The barcodes are classified using the following process:
- Identify candidate barcodes: any barcode with greater than 1.25 reads times the number of amplicons in the panel and greater than 1 read in 40% of the amplicons.
- Perform a UMAP on the normalized read counts matrix merged with the correlation coverage matrix of the candidate barcodes. Run flat-HDBSCAN clustering on it to generate a predefined number of clusters.
- Classify the clusters based on the correlation coverage values. The clusters are scored on how well they are separated on the correlation coverage plot, if they have enough cells assigned to it and the relative position of the non cell barcode and cell cluster on the correlation coverage plot.
- The clustering with the highest score is selected and the clusters are classified as “valid-cell” or “invalid-barcode” (non cell barcodes). The unassigned barcodes are recovered based on their proximity to the identified clusters.
- If only 1 cluster is identified and there are fewer than 5000 candidate barcodes, then all candidate barcodes are called cells. Otherwise, if the clusters cannot be classified , then the completeness method as seen in v2 pipeline is used.
Pipeline v2 - Completeness Algorithm
Reads lacking an insert sequence between gene-specific primers or mapped to off-target loci are discarded. We use amplicon read completeness in each barcode to call cells from barcodes and require barcodes to have at least 80 % data completeness for the working amplicons. This method has been effective at improving the data completeness in called cells and reducing the noise from bad barcodes.
The barcodes are identified as cells using a three-step process:
- We select the barcodes that pass a total reads cutoff, which is defined by the number of amplicons in the panel times 8 reads.
- We calculate the panel performance as 0.2 * the mean of all amplicon reads for all qualified barcodes.

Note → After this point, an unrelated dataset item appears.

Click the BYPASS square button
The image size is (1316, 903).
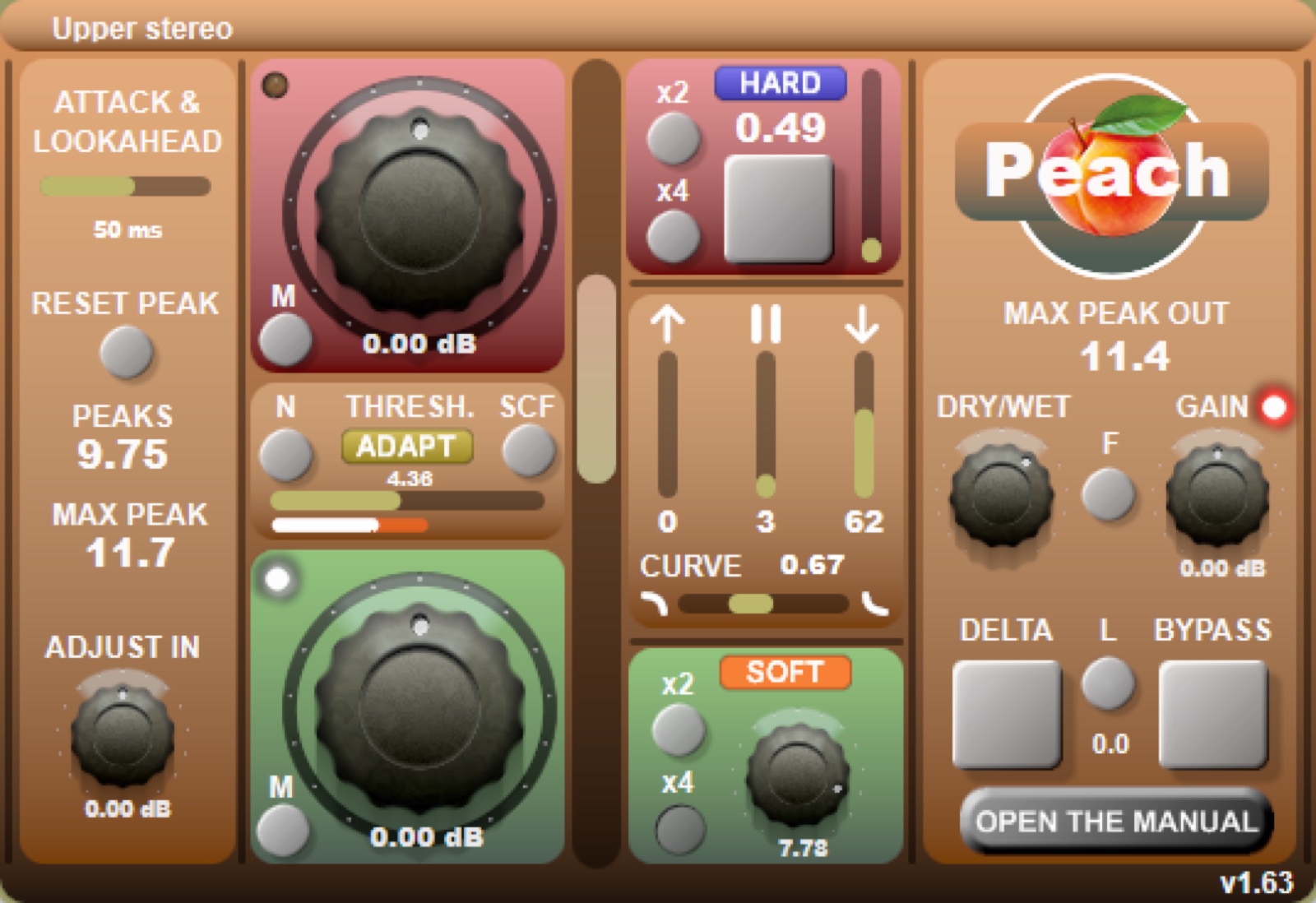click(1213, 715)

We identify good-performing amplicons as those that pass the panel performance threshold.
- We identify the barcodes that have at least 80% of these good-performing amplicons. These barcodes are then called cells.
Cell Calling in the DNA + Protein Pipeline
The protein pipeline retains all barcodes with at least 1 valid protein read. After the completion of the DNA and Protein portions of the pipeline, only the barcodes that are common between both DNA and Protein assays are retained for the final merged DNA+Protein data.